L. Gallardo-Estrella, B. van Ginneken, O. Mets, P. Zanen, P. de Jong, C. Schaefer-Prokop and E. van Rikxoort

Annual Meeting of the Radiological Society of North America 2012.

PURPOSE Changes in trachea shape during breathing may be related to chronic obstructive pulmonary disease (COPD). This study presents a method to automatically measure shape changes of the trachea from paired inspiration and expiration computed tomography (CT) scans and investigates the influence on COPD GOLD stage classification. METHOD AND MATERIALS A database of 184 subjects well distributed over GOLD stages 0 to 4 who received inspiration CT (16x0.75mm, 120-140 kVp, 30-160 mAs), expiration CT (90 kVp, 20 mAs) and pulmonary function testing on the same day was constructed. We developed software to automatically extract the lungs, the trachea and the carina in all scans based on region growing and morphological processing. The shape of the trachea (TS) was encoded in axial sections by the length of eight equiangular rays cast from the center of gravity of the trachea. TS was computed in the inspiration scan in three axial slices 1.5, 2.5, 3.5 cm above the carina, and in corresponding expiration sections obtained using elastic registration based on B-spline deformations and mutual information on the slices from the inspiration scan. The inspiration and expiration features were concatenated and norrmalized by dividing by the length of the longest ray in the inspiration scan.

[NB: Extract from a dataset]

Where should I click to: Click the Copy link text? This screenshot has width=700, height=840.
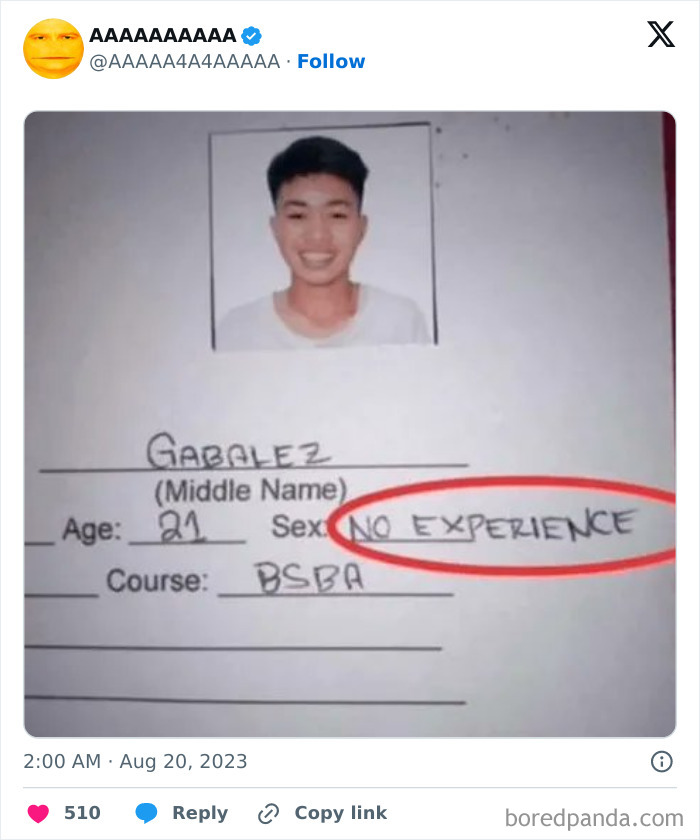341,813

In addition, an emphysema score (ES) was computed as the percentage of lung voxels below -950 HU in inspiration scans. The database was divided into a training set and a test set with equal size and distribution of GOLD stages. A linear discriminant classifier was trained to classify subjects into GOLD stage based on ES, TS or ES+TS. For the last two feature sets, Principal Component Analysis was applied to reduce the number of features. RESULTS The percentages of subjects correctly classified were 35%, 33% and 44% for the feature sets ES, TS and ES+TS. Thus, including tracheal shape features improved performance with 9 percentage points compared to using only an emphysema measure. Using ES+TS the percentage of subjects assigned to either the correct class or a class neighbouring the correct one was 80%. CONCLUSION Tracheal morphology changes can be extracted automatically from CT scans. Combining the proposed trachea shape features with emphysema score, classification into GOLD stages improved substantially. CLINICAL RELEVANCE/APPLICATION Trachea morphology in inspiration and expiration scans can provide useful information for GOLD stage classification of COPD.